The discovery is the handiwork of scientists at the Spanish National Research Council, who set out to better understand the way mechanical cues can determine the fate of individual cells. The cytoskeleton that gives cells their shape and structure combines with the membrane to form a mechanical system, which can alters a cell's function when subjected to physical forces.
Certain therapeutics, such as the chemotherapy drug Paclitaxel, are designed to target and alter this mechanical function and drive cell death. Better understanding of these delicate systems could open up yet more possibilities when it comes to dictating the function of certain cells, and lead to targeted and highly potent therapies that destroy cancer cells from the inside.
To explore these possibilities, the researchers designed a type of silicon nanochip to destabilize cell mechanics during a type of cellular division called mitosis.
"The devices can be designed with a high control of their shapes and dimensions at the scale of microns and nanometers," explained project coordinator José Antonio Plaza. "Specifically, the manufactured devices are star-shaped, with a 22-micrometer diameter and thicknesses ranging from 50 to 500 nanometers. They are made of silicon and their star-shaped geometry resembles a mesh of nanofibers."
Working with cervical cancer cells in the lab, the scientists incubated them together with their star-shaped chips and found they were incorporated into the cell at a high rate, "typically by catching the proximal arm of the star." Around 90 percent of the cells that internalized the devices showed hallmarks of altered cell cycles, with delayed or blocked cell division occurring in around half. "This suggests that cell death was a direct consequence of star device internalization and, more often, subsequent MACC (mechanically altered cell cycle)," the team writes in their paper.
"Preventing cell division or slowing it down by means of a mechanical obstacle can cause cell death and can be key in future medical treatments," said study author Teresa Suárez. "Our research shows that these tools could be an innovative starting point for the study of different diseases, such as cancer."

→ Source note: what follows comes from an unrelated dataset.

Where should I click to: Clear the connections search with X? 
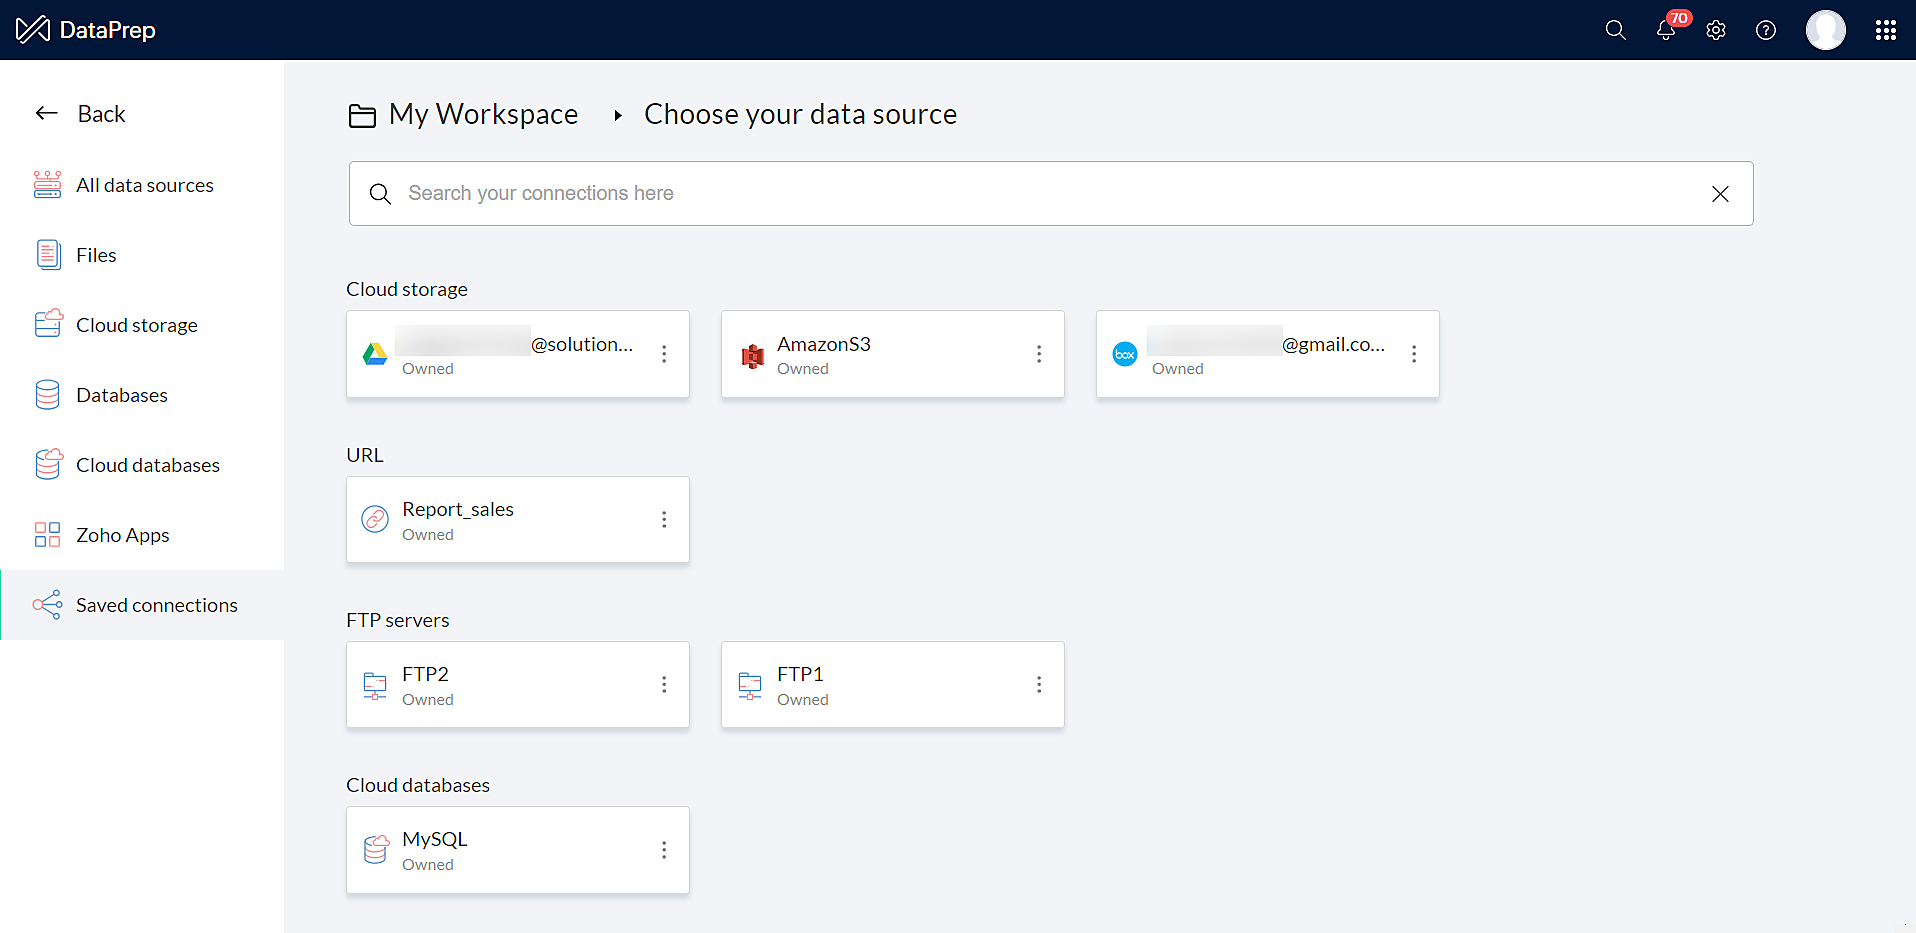click(1720, 194)
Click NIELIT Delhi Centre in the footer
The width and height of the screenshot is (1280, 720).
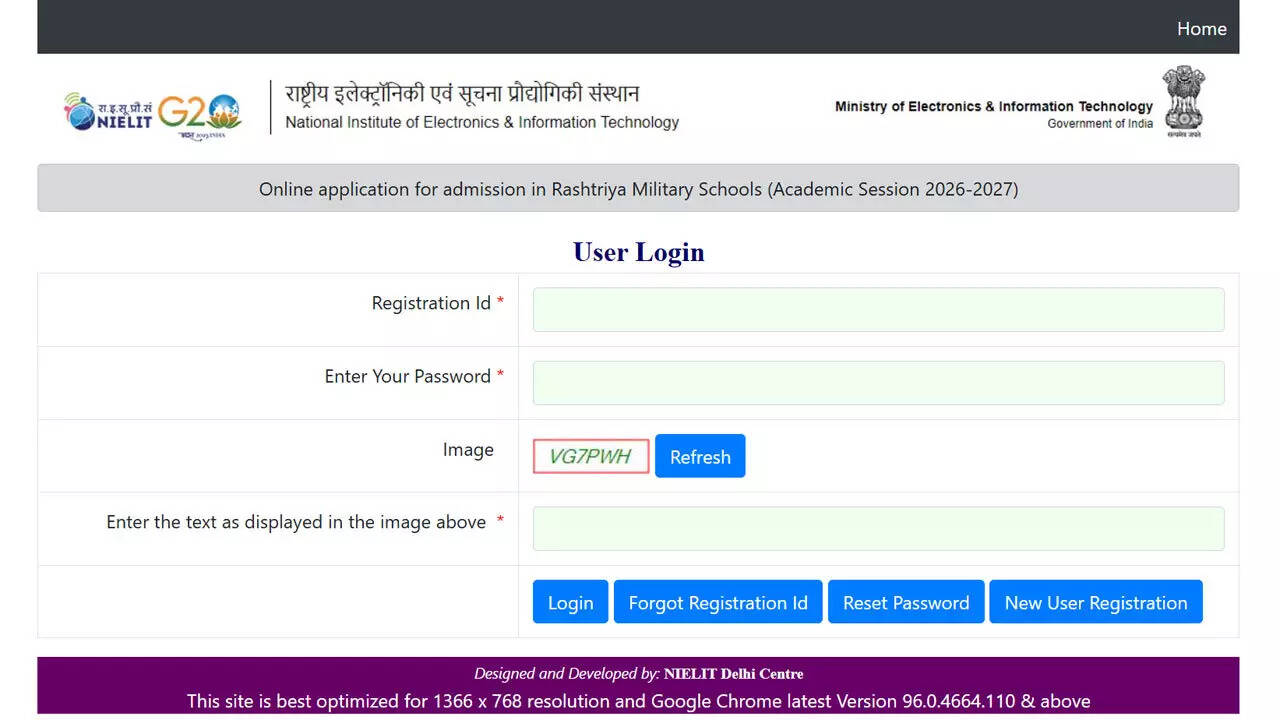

By experimenting with chips of differing thicknesses, shapes, sizes and stiffness, the team was also able to show how tweaks to the design could bring about different results. For instance, ones shaped as larger discs weren't so readily taken up by the cells, but profoundly altered the cell cycle and induced death in a high percentage of cells when they did make it inside. In this way, the tiny chips serve not just as a potential weapon against cancer and disease, but a new platform to study cellular mechanics.
"The capacity to manufacture millions of silicon chips of rigorously accurate size and shape will allow the design of new tools that will facilitate the exploration of cellular mechanics from innovative perspectives, as well as to contribute to the knowledge of intracellular processes," adds study author María Isabel Arjona.
The research was published in the journal Advanced Materials.